▶ **Try it**
If a line below contains the word "agent", count it. Please give the total and nothing else.
[Input material Boundary: Start]
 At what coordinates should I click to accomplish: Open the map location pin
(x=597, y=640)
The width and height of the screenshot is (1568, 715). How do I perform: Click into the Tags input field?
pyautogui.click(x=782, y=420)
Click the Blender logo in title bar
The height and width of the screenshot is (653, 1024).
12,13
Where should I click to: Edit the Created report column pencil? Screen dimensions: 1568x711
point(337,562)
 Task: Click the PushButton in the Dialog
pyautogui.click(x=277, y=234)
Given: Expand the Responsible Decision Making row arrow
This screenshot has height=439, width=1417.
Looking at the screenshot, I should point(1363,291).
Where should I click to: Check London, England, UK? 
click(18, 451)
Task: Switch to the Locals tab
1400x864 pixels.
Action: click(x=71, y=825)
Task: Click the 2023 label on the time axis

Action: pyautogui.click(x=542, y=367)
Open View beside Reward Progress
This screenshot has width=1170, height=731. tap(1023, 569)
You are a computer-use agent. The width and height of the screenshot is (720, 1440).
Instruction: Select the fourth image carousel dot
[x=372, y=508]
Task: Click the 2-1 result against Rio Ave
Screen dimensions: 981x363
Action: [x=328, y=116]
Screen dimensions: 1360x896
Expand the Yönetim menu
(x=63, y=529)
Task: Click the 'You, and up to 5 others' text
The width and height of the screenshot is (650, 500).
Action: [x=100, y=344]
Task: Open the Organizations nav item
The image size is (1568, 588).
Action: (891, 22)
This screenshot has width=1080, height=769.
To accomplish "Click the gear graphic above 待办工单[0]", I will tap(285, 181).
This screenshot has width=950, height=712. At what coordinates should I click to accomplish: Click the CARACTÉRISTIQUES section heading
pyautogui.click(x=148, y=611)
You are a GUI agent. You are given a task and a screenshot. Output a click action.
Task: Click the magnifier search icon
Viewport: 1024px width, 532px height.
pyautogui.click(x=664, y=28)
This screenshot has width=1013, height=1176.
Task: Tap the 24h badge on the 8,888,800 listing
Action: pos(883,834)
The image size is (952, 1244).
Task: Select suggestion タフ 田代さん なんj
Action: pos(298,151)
[Input material Boundary: End]
▶ **Expected output**
2